В Америке и Канаде, уместно тут будет сказать, интерес к Толстому сегодня, как никогда, высок. Гораздо, кажется, выше, чем на родине писателя, где исключительно живучи нигилистические замашки и какое-то ерническое отношение к прошлому, постоянно и нещадно ревизуемому, а то и оплевываемому. Упомянутый профессор Гибиан вспоминает, как он задал вопрос о Толстом одной современной русской писательнице, какое-то мгновение бывшей в определенных кругах «элитной» публики в моде и по этой причине занесенной ветром перемен в Колумбийский университет, где она выступала с лекцией «Учителя и ученики». Вопрос, похоже, писательницу несказанно удивил.
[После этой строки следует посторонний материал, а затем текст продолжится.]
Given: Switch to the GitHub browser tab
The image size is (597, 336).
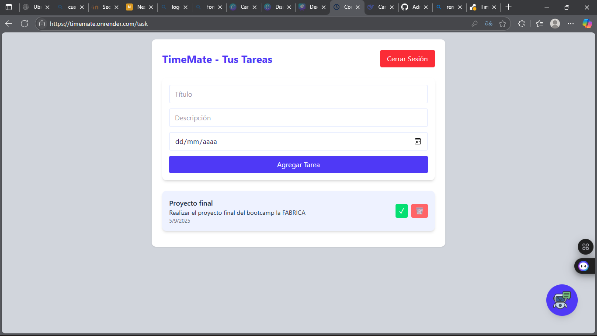Looking at the screenshot, I should click(x=413, y=7).
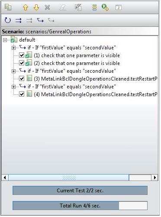Click the horizontal scrollbar right arrow

click(155, 178)
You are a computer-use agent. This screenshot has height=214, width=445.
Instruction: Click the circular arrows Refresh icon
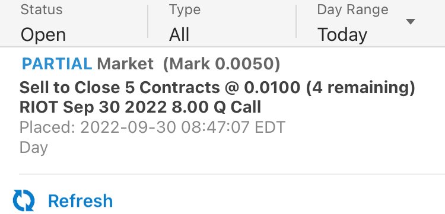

Писательница ответила американскому профессору, отставшему от века, что для нее и ее друзей Толстой существует только как миф, что их он не интересует. Изучают, правда, роман в школе, но никто там не может дочитать «Войну и мир» до конца. Во время этого ошеломительно-поучительного ответа Лев Толстой пристально смотрел с большого портрета, украшавшего университетскую стену, на американских студентов, на наивного профессора-слависта, не очень привыкшего к таким откровениям, на московскую беллетристку какой-то условной модернистской ориентации, сочинения которой обильно оснащали смелые сцены (ее, видимо, уже давно не мог смутить ничей пристальный взгляд). Ситуация, по правде сказать, с некоторым комическим оттенком, особенно если учесть, что писательница-лектриса — явление столь, если позволительно так выразиться, летучее, что ни о каком превращении ее в близком или отдаленном будущем в «миф» даже подумать нелепо. Повеет легкий ветерок — и унесет пушинку. Может быть, уже и унес.